Investors and companies are getting a preview of how the Taiwan government’s plan to become “Asia’s Silicon Valley” might fare.
Uber Technologies Inc., one of Silicon Valley’s most disruptive companies and valued at more than $60 billion, launched services in Taiwan in 2013. The app has been downloaded by more than a million people in four cities and its drivers number in the tens of thousands.
Just as in New York and other cities, it encountered fierce opposition from local taxi operators, who see the San Francisco-based company as a threat. Now, three Taiwanese lawmakers want those caught driving for Uber fined as much as NT$25 million ($780,000), more in line with local antitrust fines, and their licenses suspended. A key legislative hearing on the draft rules will be held on Wednesday in Taipei.
“The amount left me stunned,” one Uber driver, who gave his surname as Yang, said Tuesday during a press conference in Taipei organized by the ride-sharing company. “Did we commit murder or arson? Even drunk drivers are fined only NT$90,000.”
Such large fines would be unprecedented for Uber, said Likai Gu, its general manager for the island. Even in Macau, where it nearly withdrew this year, the company paid just $1.25 million to resolve penalties against about 300 drivers, the South China Morning Post reported in September. A court in France ordered a one-time fine of 850,000 euros ($915,000) in June.
“We’re surprised that a place like Taiwan, which values transparency and democracy, would have these issues,” Damian Kassabgi, Uber’s Singapore-based director of public policy in the Asia-Pacific region, said in an interview. Communist China claims the island democracy, separately governed since 1949 with a population of 23.5 million, as part of its territory.
While mainland China formally allowed ride-hailing services in November, the legal framework for its services is less clear in other Asian countries such as Japan, South Korea and Thailand.
In Taiwan, where new President Tsai Ing-wen faces structural economic challenges and the prospect of slowing global trade, fostering innovation and attracting startups are a key cornerstone in her economic policy.
Tsai encouraged financial firms to direct funding toward venture capital and pledged to loosen strict equity-ownership rules in its company laws. The National Development Council this year established a NT$100 billion fund that will invest in businesses seeking to acquire new technologies and in innovative new companies.
The state-funded Industrial Technology Research Institute, which spawned the likes of Taiwan Semiconductor Manufacturing Co., the world’s largest contract chipmaker, is working to develop intelligent self-driving cars in collaboration with U.S.-based companies like Nvidia Corp.
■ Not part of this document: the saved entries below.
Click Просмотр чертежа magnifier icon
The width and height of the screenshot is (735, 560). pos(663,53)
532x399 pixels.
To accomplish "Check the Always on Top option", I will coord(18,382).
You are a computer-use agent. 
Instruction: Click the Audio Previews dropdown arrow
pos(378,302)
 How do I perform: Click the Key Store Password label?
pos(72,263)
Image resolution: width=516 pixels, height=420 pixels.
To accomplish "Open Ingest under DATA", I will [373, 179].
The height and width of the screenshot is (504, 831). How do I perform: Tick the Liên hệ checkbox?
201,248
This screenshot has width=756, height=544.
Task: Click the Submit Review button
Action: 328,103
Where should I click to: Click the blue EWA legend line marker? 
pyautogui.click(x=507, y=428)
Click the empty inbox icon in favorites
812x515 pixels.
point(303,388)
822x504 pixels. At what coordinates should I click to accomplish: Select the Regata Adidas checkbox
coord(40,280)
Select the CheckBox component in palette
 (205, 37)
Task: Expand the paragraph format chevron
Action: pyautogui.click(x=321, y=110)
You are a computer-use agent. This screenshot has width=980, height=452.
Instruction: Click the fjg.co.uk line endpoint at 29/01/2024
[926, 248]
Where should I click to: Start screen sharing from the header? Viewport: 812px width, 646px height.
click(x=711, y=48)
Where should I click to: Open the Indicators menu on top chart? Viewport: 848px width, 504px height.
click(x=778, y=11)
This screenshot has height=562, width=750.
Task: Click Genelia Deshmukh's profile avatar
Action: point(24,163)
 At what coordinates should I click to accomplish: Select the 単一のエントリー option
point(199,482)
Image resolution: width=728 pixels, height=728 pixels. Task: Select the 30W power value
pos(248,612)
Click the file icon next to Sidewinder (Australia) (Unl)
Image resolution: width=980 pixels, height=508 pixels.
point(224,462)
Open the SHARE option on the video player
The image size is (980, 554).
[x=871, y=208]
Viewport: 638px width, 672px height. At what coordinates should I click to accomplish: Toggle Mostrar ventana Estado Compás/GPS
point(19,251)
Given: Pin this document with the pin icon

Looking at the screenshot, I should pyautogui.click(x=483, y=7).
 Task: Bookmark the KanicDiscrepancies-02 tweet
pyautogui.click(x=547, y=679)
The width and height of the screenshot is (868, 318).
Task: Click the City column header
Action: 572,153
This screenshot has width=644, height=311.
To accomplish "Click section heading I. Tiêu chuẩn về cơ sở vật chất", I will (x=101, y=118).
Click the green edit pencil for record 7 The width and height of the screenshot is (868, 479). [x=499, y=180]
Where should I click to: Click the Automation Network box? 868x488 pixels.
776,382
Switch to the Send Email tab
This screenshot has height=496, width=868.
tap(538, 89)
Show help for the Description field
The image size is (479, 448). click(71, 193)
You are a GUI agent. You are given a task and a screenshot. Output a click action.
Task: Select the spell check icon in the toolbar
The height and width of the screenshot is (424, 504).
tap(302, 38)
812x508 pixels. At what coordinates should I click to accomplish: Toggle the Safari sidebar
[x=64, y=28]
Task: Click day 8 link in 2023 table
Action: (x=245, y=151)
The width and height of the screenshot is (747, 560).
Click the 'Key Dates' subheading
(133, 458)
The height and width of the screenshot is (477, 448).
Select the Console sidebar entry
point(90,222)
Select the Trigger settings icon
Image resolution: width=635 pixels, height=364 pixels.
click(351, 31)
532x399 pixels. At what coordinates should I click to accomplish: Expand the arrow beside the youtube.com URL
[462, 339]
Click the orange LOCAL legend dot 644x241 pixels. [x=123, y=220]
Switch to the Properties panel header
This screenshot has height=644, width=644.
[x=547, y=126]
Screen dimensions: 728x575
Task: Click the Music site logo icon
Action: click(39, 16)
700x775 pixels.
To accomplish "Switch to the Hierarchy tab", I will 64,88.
Uber, though, hasn’t benefited from the president’s apparent goodwill. Taiwan’s Finance Ministry is pursuing the company for NT$135 million in back taxes and penalties, the Economic Daily News reported, while its Ministry of Transportation and Communications said it would ask Apple Inc. and Google to remove the app from its online stores.
While the company agreed to comply with requirements on regulation, insurance and taxation and a future diversified-taxi plan, Uber has yet to produce a concrete plan and continues to operate illegally, the transport ministry said Nov. 15.
“To avoid disputes with which the government cannot assist, situations where no compensation is available, companies and consumers should choose regulated and legal transport providers to protect their rights,” it said in a statement.
Ruling party lawmakers Ker Chien-ming, Wu Ping-jui, and Liu Shyh-fang wrote in their draft legislation that Uber infringed the rights of more than 80,000 taxi drivers and breached rules governing highways, competition and foreign investors. After this week’s committee review, successive readings in the legislature could be completed within the month and the law passed, according to Ker’s legislative office.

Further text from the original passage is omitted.